PROBLEM STATEMENT
Lines before the one containing "The width and height of the screenshot is (798, 654)." are excluded; retype that line and all remaining lines of the material exactly.

SUPPLIED RECORDS
[Start of Attachment]

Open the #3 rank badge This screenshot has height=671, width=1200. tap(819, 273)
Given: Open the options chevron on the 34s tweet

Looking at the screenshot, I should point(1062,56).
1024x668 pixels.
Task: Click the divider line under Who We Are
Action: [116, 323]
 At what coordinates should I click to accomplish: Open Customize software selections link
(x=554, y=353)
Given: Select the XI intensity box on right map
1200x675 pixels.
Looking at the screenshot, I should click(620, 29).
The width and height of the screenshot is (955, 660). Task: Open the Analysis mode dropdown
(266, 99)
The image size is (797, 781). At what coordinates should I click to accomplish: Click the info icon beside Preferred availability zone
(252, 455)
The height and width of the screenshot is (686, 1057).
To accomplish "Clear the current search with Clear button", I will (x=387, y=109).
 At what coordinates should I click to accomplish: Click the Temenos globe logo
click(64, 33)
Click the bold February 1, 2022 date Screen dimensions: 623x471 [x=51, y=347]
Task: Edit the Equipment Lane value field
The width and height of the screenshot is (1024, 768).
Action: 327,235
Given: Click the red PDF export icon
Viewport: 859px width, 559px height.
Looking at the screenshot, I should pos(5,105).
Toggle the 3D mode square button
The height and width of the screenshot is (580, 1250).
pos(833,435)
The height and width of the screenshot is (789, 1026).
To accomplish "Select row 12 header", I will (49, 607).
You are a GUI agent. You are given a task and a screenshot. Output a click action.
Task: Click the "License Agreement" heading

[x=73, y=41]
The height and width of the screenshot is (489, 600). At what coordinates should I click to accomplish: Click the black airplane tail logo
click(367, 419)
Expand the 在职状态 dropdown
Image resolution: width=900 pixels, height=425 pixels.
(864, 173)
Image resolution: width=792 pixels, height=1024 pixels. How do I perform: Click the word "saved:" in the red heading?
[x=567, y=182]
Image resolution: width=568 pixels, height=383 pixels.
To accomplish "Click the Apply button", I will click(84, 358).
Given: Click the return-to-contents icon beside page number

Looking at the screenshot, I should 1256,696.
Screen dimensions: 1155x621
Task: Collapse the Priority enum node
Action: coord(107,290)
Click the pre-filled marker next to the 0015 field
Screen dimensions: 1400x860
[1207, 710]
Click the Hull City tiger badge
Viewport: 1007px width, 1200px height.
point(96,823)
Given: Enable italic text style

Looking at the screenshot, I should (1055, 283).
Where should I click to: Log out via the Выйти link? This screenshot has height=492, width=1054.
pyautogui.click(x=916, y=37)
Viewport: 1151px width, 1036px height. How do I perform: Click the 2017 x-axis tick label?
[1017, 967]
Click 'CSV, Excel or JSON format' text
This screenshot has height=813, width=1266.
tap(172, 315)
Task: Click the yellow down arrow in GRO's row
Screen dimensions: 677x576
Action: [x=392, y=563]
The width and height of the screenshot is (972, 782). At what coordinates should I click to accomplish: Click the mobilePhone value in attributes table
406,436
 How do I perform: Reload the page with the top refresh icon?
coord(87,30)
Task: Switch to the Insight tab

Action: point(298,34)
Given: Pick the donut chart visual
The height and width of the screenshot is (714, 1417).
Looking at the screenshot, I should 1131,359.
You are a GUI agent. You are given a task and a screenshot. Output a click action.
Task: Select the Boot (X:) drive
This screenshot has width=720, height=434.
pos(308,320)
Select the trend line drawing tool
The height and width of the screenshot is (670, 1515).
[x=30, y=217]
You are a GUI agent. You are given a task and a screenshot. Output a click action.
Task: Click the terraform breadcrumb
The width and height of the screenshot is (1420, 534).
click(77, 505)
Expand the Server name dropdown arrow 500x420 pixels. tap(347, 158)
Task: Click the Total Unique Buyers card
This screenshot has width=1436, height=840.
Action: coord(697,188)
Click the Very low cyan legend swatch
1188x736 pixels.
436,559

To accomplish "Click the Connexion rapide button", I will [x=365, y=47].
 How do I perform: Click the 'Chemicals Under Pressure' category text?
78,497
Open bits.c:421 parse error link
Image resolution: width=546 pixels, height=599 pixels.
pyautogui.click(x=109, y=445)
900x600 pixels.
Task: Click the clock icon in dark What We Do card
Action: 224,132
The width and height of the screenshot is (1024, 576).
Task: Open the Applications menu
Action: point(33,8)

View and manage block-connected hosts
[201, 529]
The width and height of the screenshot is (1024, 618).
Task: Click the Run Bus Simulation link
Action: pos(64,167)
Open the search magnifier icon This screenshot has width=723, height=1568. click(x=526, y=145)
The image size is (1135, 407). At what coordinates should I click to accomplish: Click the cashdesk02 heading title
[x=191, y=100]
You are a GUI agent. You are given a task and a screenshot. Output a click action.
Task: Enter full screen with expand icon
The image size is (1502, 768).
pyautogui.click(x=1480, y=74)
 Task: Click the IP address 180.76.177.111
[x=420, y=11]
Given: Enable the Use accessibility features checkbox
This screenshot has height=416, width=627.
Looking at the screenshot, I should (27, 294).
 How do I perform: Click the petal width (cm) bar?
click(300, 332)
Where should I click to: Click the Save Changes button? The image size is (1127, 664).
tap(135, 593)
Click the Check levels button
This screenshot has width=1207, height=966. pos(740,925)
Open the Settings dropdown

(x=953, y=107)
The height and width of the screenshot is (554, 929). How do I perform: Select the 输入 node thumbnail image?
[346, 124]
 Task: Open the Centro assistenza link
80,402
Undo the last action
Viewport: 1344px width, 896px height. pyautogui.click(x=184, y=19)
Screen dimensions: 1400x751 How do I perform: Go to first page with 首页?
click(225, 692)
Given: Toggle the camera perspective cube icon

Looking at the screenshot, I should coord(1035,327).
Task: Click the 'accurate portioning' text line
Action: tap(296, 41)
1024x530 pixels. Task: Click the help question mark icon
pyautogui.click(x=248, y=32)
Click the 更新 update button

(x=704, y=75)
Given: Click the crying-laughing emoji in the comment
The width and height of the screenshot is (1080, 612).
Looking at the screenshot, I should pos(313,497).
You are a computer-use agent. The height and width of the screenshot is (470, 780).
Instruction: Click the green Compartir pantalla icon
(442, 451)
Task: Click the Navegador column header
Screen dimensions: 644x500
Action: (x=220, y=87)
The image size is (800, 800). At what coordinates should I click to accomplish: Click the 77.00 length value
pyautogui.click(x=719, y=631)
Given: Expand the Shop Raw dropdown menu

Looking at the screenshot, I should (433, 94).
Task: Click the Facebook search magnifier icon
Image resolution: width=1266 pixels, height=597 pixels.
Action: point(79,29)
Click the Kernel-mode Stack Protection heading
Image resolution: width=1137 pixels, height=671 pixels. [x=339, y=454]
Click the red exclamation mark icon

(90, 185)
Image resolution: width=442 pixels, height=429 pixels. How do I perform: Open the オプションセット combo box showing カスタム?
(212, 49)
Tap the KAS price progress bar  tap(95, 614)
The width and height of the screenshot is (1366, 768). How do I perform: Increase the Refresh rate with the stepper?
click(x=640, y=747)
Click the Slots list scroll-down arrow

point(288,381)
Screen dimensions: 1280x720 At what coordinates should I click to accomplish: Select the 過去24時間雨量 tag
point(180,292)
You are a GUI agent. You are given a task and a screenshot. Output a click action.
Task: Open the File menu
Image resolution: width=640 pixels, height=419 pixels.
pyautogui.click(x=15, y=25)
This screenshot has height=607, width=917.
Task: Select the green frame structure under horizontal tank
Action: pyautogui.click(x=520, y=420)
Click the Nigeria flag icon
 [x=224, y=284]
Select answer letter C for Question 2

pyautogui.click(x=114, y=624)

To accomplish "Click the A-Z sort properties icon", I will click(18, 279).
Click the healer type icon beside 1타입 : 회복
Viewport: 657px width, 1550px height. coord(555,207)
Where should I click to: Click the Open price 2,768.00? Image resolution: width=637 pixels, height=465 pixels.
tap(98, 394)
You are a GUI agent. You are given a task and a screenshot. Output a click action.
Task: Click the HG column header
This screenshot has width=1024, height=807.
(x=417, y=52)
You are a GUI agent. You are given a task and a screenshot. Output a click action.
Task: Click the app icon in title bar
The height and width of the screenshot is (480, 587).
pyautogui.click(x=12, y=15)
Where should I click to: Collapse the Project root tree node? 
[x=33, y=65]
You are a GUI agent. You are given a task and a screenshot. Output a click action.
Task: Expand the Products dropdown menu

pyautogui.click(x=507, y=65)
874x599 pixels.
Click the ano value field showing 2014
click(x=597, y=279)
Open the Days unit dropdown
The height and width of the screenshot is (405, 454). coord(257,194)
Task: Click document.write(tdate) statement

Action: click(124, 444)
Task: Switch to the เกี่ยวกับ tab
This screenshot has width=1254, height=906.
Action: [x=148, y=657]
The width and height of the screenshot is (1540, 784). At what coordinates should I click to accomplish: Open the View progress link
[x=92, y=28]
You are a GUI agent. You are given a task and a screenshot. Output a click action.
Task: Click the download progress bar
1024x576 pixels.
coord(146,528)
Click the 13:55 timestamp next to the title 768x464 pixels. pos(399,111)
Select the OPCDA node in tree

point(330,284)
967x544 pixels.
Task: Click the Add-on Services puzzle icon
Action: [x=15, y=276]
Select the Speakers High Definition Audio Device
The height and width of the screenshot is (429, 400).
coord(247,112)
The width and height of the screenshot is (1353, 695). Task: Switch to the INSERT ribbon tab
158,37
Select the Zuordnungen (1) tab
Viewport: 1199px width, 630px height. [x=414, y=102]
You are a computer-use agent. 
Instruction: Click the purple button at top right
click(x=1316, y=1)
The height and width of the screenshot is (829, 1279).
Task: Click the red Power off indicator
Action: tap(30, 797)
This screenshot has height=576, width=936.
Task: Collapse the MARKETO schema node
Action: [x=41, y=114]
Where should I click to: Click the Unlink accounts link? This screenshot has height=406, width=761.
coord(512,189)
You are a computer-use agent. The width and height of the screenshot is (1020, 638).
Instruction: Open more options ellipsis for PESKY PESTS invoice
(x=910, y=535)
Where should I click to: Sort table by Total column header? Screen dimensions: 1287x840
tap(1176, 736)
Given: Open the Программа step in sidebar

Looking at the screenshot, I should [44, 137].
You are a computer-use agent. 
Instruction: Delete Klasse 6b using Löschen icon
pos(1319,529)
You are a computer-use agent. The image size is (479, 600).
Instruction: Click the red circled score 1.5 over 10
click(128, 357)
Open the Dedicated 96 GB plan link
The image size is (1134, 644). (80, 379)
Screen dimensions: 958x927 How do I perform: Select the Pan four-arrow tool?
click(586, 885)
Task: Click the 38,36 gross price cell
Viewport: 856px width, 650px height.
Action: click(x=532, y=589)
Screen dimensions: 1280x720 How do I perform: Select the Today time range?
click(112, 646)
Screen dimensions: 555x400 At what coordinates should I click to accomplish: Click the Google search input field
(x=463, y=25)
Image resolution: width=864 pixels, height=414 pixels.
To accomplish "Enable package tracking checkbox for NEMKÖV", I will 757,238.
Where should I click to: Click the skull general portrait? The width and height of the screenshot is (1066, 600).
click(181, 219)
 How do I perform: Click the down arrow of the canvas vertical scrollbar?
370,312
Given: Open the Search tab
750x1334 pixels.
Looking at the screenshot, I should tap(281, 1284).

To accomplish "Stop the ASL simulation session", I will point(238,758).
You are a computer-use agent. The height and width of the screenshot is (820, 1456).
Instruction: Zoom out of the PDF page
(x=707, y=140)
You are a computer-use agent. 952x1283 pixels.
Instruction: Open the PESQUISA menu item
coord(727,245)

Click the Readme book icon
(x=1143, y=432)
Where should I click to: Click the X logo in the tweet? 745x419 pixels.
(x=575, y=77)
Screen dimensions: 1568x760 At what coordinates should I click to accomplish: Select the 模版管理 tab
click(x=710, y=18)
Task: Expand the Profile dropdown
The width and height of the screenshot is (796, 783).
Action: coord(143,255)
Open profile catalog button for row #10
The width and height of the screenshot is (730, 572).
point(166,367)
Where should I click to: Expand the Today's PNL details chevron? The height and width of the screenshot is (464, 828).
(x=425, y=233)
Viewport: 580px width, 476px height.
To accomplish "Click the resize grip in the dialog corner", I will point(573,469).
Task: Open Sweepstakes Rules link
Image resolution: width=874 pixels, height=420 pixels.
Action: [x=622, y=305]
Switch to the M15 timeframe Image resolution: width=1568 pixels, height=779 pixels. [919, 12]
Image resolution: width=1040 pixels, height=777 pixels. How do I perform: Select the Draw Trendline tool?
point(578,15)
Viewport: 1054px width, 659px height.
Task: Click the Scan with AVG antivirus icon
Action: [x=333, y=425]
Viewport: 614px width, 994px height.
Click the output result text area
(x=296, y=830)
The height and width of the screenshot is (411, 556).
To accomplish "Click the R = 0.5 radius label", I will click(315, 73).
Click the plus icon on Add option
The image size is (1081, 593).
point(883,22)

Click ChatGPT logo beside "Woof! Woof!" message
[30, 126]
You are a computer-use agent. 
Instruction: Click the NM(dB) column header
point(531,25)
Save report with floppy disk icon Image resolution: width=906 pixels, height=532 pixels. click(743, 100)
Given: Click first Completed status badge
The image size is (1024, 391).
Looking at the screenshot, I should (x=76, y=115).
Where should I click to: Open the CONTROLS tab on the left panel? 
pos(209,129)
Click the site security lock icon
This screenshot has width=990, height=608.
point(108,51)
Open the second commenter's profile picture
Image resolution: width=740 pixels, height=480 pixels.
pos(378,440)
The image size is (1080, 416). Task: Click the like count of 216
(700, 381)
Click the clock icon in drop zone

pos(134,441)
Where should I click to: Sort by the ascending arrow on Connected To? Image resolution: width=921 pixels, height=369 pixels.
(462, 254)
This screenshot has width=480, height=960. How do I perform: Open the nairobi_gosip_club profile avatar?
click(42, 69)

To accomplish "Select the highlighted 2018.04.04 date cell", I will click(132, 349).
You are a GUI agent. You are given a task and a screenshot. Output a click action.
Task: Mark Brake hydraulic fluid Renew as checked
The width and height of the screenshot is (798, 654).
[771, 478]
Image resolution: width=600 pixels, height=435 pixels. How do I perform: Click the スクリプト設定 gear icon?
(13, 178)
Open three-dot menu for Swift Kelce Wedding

[End of Attachment]

RESULT FOR THIS TASK
The width and height of the screenshot is (798, 654).
[771, 478]
Image resolution: width=600 pixels, height=435 pixels. How do I perform: Click the スクリプト設定 gear icon?
(13, 178)
Open three-dot menu for Swift Kelce Wedding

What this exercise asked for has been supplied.